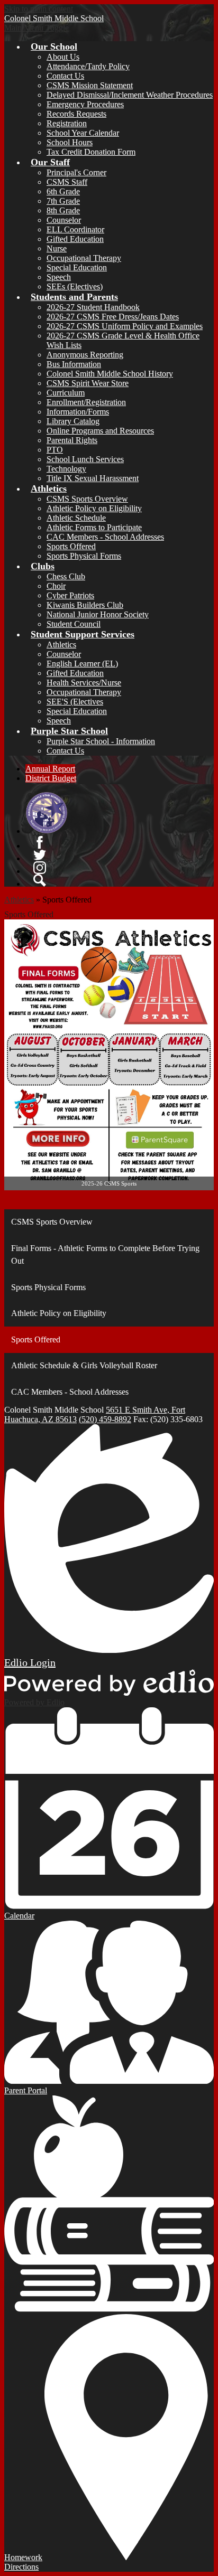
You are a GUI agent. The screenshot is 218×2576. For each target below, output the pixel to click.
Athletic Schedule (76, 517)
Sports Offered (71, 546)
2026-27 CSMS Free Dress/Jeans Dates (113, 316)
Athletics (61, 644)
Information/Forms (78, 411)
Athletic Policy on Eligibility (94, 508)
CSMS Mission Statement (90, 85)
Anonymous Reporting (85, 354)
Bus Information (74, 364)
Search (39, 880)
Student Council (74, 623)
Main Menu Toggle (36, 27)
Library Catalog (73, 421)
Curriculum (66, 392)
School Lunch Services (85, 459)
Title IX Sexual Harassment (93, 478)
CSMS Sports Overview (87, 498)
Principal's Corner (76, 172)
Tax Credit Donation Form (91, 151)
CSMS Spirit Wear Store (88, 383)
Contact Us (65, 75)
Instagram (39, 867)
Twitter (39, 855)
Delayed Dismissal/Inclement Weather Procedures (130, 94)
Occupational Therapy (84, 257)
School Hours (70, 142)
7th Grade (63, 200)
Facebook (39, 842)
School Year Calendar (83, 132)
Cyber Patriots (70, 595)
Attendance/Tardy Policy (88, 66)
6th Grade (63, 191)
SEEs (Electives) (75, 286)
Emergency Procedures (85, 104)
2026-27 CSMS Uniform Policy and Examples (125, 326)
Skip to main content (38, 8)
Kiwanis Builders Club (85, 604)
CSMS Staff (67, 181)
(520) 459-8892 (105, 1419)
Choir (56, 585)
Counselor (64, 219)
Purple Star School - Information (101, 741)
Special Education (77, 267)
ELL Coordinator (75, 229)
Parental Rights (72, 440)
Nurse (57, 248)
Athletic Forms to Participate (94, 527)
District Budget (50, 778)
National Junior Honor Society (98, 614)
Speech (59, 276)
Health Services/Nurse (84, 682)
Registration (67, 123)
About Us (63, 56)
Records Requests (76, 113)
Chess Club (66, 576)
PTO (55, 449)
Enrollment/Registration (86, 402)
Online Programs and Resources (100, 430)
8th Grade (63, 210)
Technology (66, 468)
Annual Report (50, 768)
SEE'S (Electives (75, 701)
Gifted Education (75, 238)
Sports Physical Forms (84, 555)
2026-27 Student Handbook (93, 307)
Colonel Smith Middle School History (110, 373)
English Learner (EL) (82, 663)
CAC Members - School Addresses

» Exercise details:
Would you write out all of the records exactly, omitting the pictures?

» Finished task:
You are a GUI agent. The screenshot is 218×2576. For each target below, output the pixel to click.
Athletic Schedule (76, 517)
Sports Offered (71, 546)
2026-27 CSMS Free Dress/Jeans Dates (113, 316)
Athletics (61, 644)
Information/Forms (78, 411)
Athletic Policy on Eligibility (94, 508)
CSMS Mission Statement (90, 85)
Anonymous Reporting (85, 354)
Bus Information (74, 364)
Search (39, 880)
Student Council (74, 623)
Main Menu Toggle (36, 27)
Library Catalog (73, 421)
Curriculum (66, 392)
School Lunch Services (85, 459)
Title IX Sexual Harassment (93, 478)
CSMS Sports Overview (87, 498)
Principal's Corner (76, 172)
Tax Credit Donation Form (91, 151)
CSMS Spirit Wear Store (88, 383)
Contact Us (65, 75)
Instagram (39, 867)
Twitter (39, 855)
Delayed Dismissal/Inclement Weather Procedures (130, 94)
Occupational Therapy (84, 257)
School Hours (70, 142)
7th Grade (63, 200)
Facebook (39, 842)
School Year Calendar (83, 132)
Cyber Patriots (70, 595)
Attendance/Tardy Policy (88, 66)
6th Grade (63, 191)
SEEs (Electives) (75, 286)
Emergency Procedures (85, 104)
2026-27 CSMS Uniform Policy and Examples (125, 326)
Skip to main content (38, 8)
Kiwanis Builders Club (85, 604)
CSMS Staff (67, 181)
(520) 459-8892 (105, 1419)
Choir (56, 585)
Counselor (64, 219)
Purple Star School - Information (101, 741)
Special Education (77, 267)
ELL Coordinator (75, 229)
Parental Rights (72, 440)
Nurse (57, 248)
Athletic Forms to Participate (94, 527)
District Budget (50, 778)
National Junior Honor Society (98, 614)
Speech (59, 276)
Health Services/Nurse (84, 682)
Registration (67, 123)
About Us (63, 56)
Records Requests (76, 113)
Chess Club (66, 576)
PTO (55, 449)
Enrollment/Registration (86, 402)
Online Programs and Resources (100, 430)
8th Grade (63, 210)
Technology (66, 468)
Annual Report (50, 768)
SEE'S (Electives (75, 701)
Gifted Education (75, 238)
Sports Physical Forms (84, 555)
2026-27 Student Handbook (93, 307)
Colonel Smith Middle School History (110, 373)
English Learner (EL) (82, 663)
CAC Members - School Addresses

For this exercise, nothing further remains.